Metal closures also support high standards of protection. Security features such as plastic tamper evident bands and sleeving give consumers peace of mind that products have not been opened or compromised on their journey to the shelf. Vacuum buttons are another optional safety feature, with their reassuring “pop” sound creating an emotional connection with buyers and immediately conveying a sense of security.

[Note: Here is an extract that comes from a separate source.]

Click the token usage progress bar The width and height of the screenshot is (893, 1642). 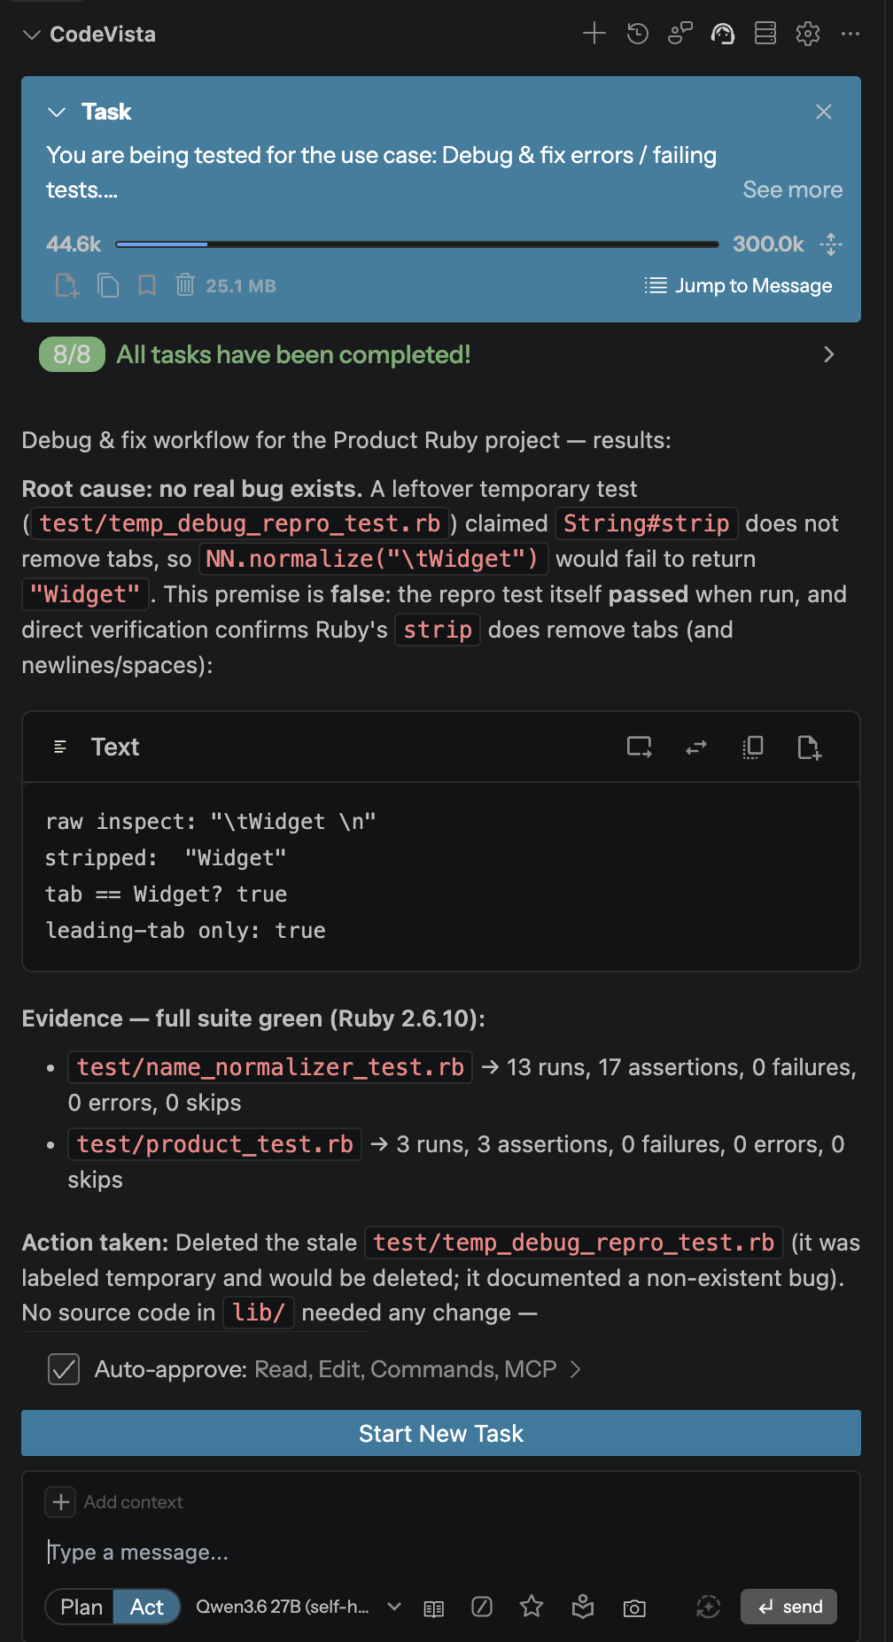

Keeping food fresher for longer

Once the packaging process is complete, food cans and metal closures continue to preserve the quality and freshness of the foods they contain most effectively. Food typically degrades after extended exposure to air or sunlight, and metal is the only material that completely prevents these elements from infiltrating the package. This is, of course, why products ranging from condensed milk and baby food to pet food and vegetables have traditionally been packaged in metal, as the barrier of the can best protects and greatly extends the product’s shelf life and prevents premature spoilage.


Appealing to sustainability-minded consumers

In an April 2019 Omnibus study of more than 21,000 U.S. households, global measurement and data analytics company Nielsen found that products that are environmentally friendly and use recycled packaging resonate most strongly with consumers overall.[1] Metal packaging also excels in this arena since its raw materials, aluminum and steel (formed from iron), are abundant. In addition, unlike many other materials, metal is 100 percent recyclable, recycled at high levels and can be recycled infinitely in a material-to-material loop, helping power the circular economy. For example, the beverage can a consumer drinks from today can return to the shelf as another beverage can in as few as 60 days.

Food waste is also a significant sustainability concern, with roughly one-third of the food produced in the world for human consumption every year—approximately 1.3 billion metric tons—lost or wasted.[2] With built-in barrier properties and availability in a range of sizes to accommodate individual or multiple portions, metal packaging can serve as a powerful waste prevention tool in food manufacturers’ arsenal.